German MPs say troops must return if Turkey refuses Incirlik visit

11 Jul, 2016

Several German lawmakers said on Sunday the country's soldiers working at Turkey's Incirlik airbase should be brought home if Ankara continued to prevent parliamentarians from visiting the station.
Turkey, angered by a resolution passed by the German parliament last month that branded the 1915 massacre of Armenians by Ottoman forces a genocide, has denied German lawmakers access to the base.
Some 250 German soldiers are taking part in NATO operations at Incirlik against Islamic State militants in Iraq.
Relations between Germany and Turkey - crucial partners in the effort to stem mass migration to Europe - have been strained ever since the Armenian resolution, which prompted Ankara to recall its ambassador.
A leader of Germany's opposition Greens, Cem Ozdemir, who is of ethnic Turkish origin, told ARD television the situation was unacceptable.
"As lawmakers who send soldiers to places, we must know where they are, how they are and be able to talk to the soldiers. If that is not possible in Turkey then the soldiers must come back to Germany," he said.
Lawmakers approve military spending and investment in infrastructure at the base.
Parliamentarians from other parties, including the centre-left Social Democrats (SPD), joined the plea to Chancellor Angela Merkel to get Turkey to agree to allow access.

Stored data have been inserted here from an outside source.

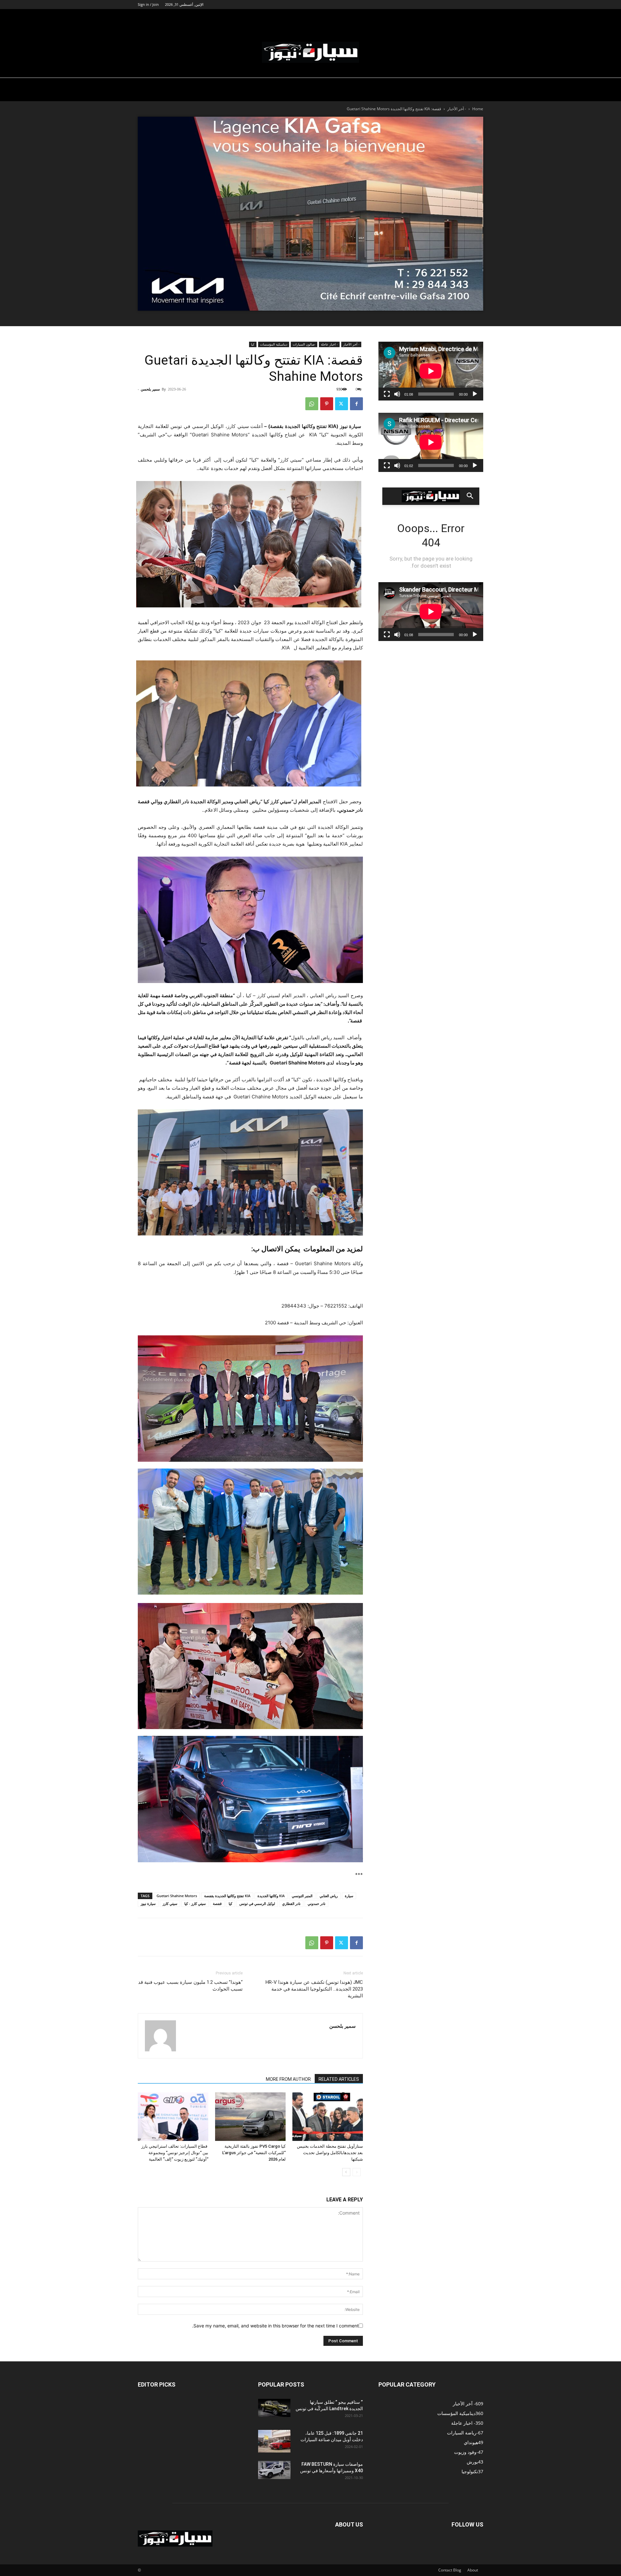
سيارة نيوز (422, 17)
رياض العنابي (329, 1895)
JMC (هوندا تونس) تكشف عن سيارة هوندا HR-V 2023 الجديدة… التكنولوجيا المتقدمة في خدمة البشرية (314, 1989)
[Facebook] (356, 403)
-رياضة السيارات (311, 17)
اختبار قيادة (393, 17)
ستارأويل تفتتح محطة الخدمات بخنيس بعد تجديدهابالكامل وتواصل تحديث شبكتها (330, 2153)
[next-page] (346, 2172)
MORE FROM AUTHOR (288, 2079)
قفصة (217, 1903)
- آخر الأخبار (456, 109)
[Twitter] (341, 403)
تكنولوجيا (455, 17)
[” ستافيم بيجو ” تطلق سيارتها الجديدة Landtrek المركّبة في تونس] (274, 2408)
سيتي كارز (170, 1903)
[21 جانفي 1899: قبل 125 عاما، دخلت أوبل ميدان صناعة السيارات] (274, 2441)
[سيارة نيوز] (310, 52)
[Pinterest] (326, 403)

Merkel met Turkish President Tayyip Erdogan on the sidelines of a NATO summit in Warsaw on Saturday and described the atmosphere as constructive but said their underlying differences remained.
Andreas Scheuer, General Secretary of the Bavarian Christian Social Union (CSU) who are part of Merkel's conservative bloc in parliament, said lawmakers had to be allowed to visit soldiers.
"As a result of his behaviour, Turkish President Erdogan is risking the withdrawal of the German army," he told Monday's Tagesspiegel daily, according to extracts sent in advance.
Turkey accepts that many Christian Armenians living in the Ottoman Empire were killed in clashes with Ottoman forces during World War One but it denies that up to 1.5 million were killed and that the killings constitute a genocide. It also says many Muslim Turks died in the clashes.